Details of the life of Emanuel Sullavou, one of PEA's first African-American graduates, emerge more than 130 years later from archives in Exeter and Massachusetts.


There is a story, one might even call it a legend, that has been preserved and told with understandable pride among Exonians for more than a century. It was first recorded in 1864 in the Academy's Official Register of Students, but the story began taking on the quality of lore in 1883 when Frank H. Cunningham, class of 1882, wrote a history for the Academy's centennial called Familiar Sketches of the Phillips Exeter Academy. In his book Cunningham recalls, "During the troubles of the rebellion [The Civil War], a worthy colored student was a member of the Academy. Exeter knew no color line. Four [white] students after talking the matter over with themselves, called upon Principal Gideon Lane Soule in his study and said, 'Doctor, we see that you have a colored student in the Academy, and we have called to say that if he stays we must leave.' Said the Doctor, 'The colored student will stay, you can do as you please.' "
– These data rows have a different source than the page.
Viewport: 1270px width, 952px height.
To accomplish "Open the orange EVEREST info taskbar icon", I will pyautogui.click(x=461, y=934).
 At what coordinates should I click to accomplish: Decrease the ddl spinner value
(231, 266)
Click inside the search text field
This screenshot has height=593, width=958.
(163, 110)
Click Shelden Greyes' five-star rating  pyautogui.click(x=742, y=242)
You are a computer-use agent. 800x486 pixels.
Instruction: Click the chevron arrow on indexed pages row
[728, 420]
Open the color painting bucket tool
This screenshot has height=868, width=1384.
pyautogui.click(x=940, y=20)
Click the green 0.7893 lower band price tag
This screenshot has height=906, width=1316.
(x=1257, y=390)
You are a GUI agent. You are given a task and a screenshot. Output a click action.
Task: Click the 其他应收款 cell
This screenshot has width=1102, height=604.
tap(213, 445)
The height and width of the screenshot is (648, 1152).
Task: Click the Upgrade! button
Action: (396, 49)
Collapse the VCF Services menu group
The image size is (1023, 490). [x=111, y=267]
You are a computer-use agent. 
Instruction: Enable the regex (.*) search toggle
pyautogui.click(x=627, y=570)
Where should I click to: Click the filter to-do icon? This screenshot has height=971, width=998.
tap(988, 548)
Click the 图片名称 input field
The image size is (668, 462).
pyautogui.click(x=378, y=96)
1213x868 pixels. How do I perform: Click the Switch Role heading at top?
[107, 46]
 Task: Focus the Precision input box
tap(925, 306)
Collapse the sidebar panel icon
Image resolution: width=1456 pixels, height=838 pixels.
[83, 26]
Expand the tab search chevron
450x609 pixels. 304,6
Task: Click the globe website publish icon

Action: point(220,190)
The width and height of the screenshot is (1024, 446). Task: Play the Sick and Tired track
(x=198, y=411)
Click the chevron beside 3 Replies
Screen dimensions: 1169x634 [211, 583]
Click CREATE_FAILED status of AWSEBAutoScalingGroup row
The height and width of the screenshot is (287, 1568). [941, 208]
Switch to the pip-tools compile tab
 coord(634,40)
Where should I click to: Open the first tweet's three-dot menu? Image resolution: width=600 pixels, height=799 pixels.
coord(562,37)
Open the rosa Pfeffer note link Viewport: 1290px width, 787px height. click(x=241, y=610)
Occasionally, this story has gone beyond the Exeter community, as in 1999 when The Journal of Blacks in Higher Education told it under the heading "Despite the objections of southern students, the welcome mat was out for black students at Phillips Exeter." While the story has been known, what has not been known, until very recently, is the identity of the "colored student"-the name of the young man about whom Principal Soule is credited with writing, "I wish they [Exeter students] could all be publicly examined in company with him."

Emanuel Sullavou, class of 1867, entered Phillips Exeter Academy at the close of the Civil War, and became the subject of Academy lore when four white students called for his dismissal-only to be rebuffed by Principal Gideon Soule. Only recently has more been learned about Sullavou's life and considerable accomplishments, a project that began when archivist Edouard Desrochers came across this student photo while researching another project.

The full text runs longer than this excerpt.